Больше всего это резонировало с Пляской Духов – или, вернее, с его невежеством о смысле Пляски Духов. Он фотографировал ритуал много раз и долго беседовал с его зачинателями, но все же ничего не понимал; значение Пляски оставалось для него загадкой. Под изнанкой действий работал механизм – как радужка глаза или только что разработанный затвор по ту сторону объектива; Мейбридж видел желание и последующий результат – словно фотопластинка, получившая перевернутое изображение и отобразившая его; так же он понимал смысл кругового танца, возвращавшего мертвецов в ряды живых воинов для последней войны. Но не мог прочувствовать ни процесс, ни разлинованную покадровость его осуществления.
Он встречал некоторых людей с интересом к парапсихологической фотографии, но почитал их за дураков. Хотя волей-неволей крохотная шестеренка в мозгу проворачивалась и приводила на ум эффект перифероскопа Галла, но Мейбридж отметал подобные мысли в сторону. Тем не менее до него доходили слухи, что высшее общество все более и более увлекается новой модой спиритуализма, что интерес к ней проявила сама королева. Чувствуя, что на рынке шарлатанов и мошенников найдется место для честного человека, он подпер возможностью разрушавшееся настоящее – просто на случай, если треволнения, подтачивающие его блистательный успех, окажутся звуком столоверчения.
* * *
Она прочесала город и выудила три имени, теперь корчившиеся в ее зубах. Два – обычные ненужные жуиры, несущественная знать плачевной репутации – существа, самое бытие которых противно чуду. У третьего имени не было. Говорили, он пришел спутником одной девицы из знакомой Сирене семьи. Она наводила справки, покупала сведения и расплачивалась с уличными соглядатаями, чтобы те разворачивали перед ней крошки наблюдений или шепотков.
Сирена обнаружила, что человек, которого она так отчаянно искала, прибыл на карнавал с зажиточной наследницей Гертрудой Тульп и что в каких бы отношениях ни состояла пара, те позволили им улечься во множество разных постелей за эти три зрелищных дня, ставших пародией на жизнь.

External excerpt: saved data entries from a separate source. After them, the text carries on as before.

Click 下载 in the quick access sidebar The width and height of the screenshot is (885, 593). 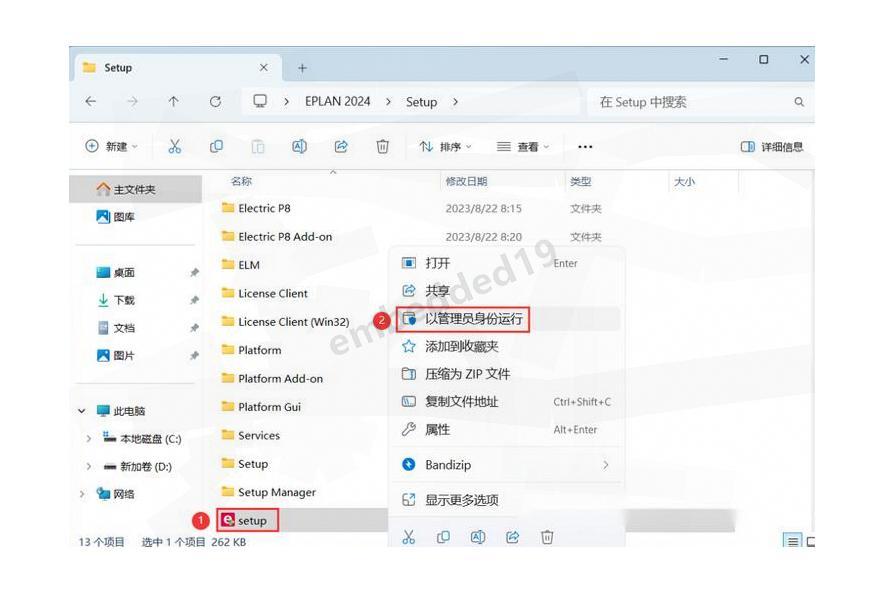123,300
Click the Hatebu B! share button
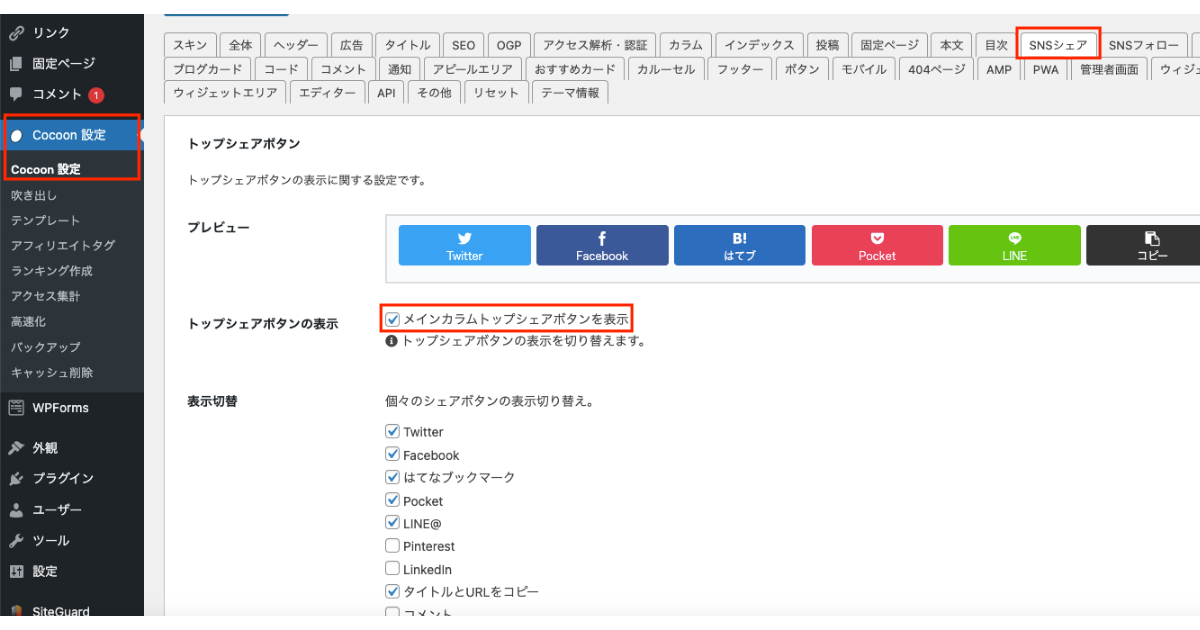The image size is (1200, 630). click(x=739, y=245)
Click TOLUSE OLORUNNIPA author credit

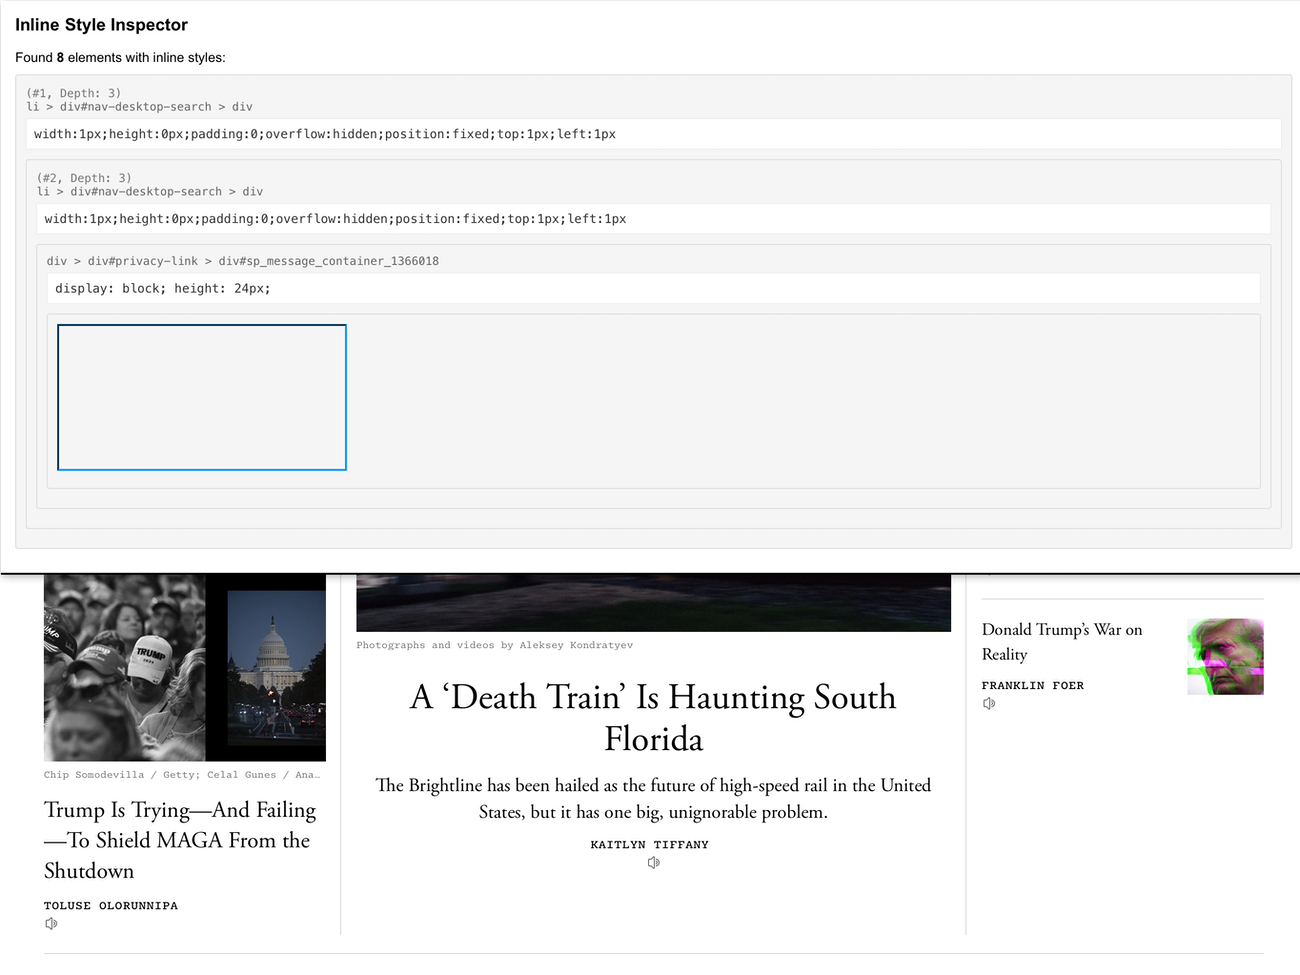111,905
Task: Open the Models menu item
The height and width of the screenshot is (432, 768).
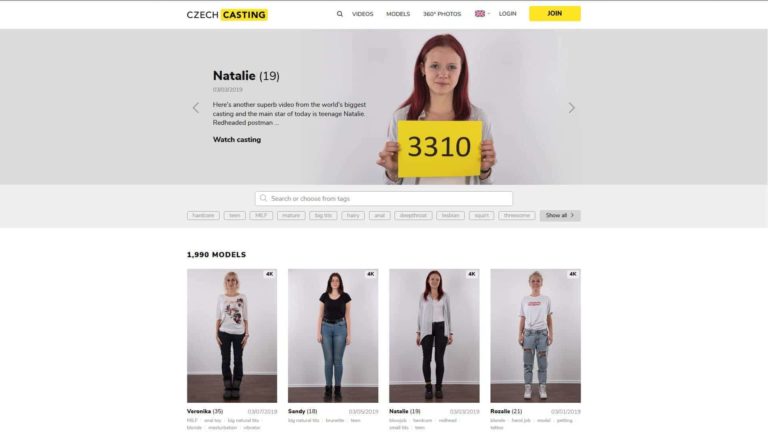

Она выяснила, что немного погодя после того, как он покинул опочивальню Сирены, его видели в уличной стычке, в которой стареющая блудница получила пожизненное повреждение испитого мозга. Она знала, что Гертруда и мужчина живут в доме номер четыре по Кюлер-Бруннен и что его никогда не видели на публике. Она не могла быть уверена, но подозревала, что девчонка Тульп имеет над ним какую-то власть; что она его заточила – свой трофей, свое имущество, над которым теперь алчно чахла.
Сирена стояла перед двустворчатыми воротами, царственная из-за своих знаний и верного триумфа открытия. Сделав быстрый и глубокий вдох кошачьими ноздрями, она шагнула вперед и забарабанила по сотрясшемуся дереву.
В глубине души она не сомневалась, что двери перед ее любовью распахнет он сам; что она увидит его, сияющего улыбкой и красотой, тронутого ее настойчивостью в поисках. В ее разуме уже разыгралась сцена, как Гертруда раскрывает свой великий секрет и уступает перед решительными расспросами и праведной страстью. Чего Сирена не ожидала, так это сутулости и шарканья Муттера, чья кислая реакция как будто даже не признавала ее грандиозности.
– Твой хозяин дома? – осведомилась она, неготовая к звучанию и необходимости этой своей ходульной формальности.
Муттер воззрился на нее осоловелыми глазами. Он извлек из влажных губ дохлый сигарный окурок и сказал:
– Надо мной их нет!
Ее слегка затрясло.
– Тогда твоя госпожа?
– Отсутствует! – ответил он и начал закрывать ворота.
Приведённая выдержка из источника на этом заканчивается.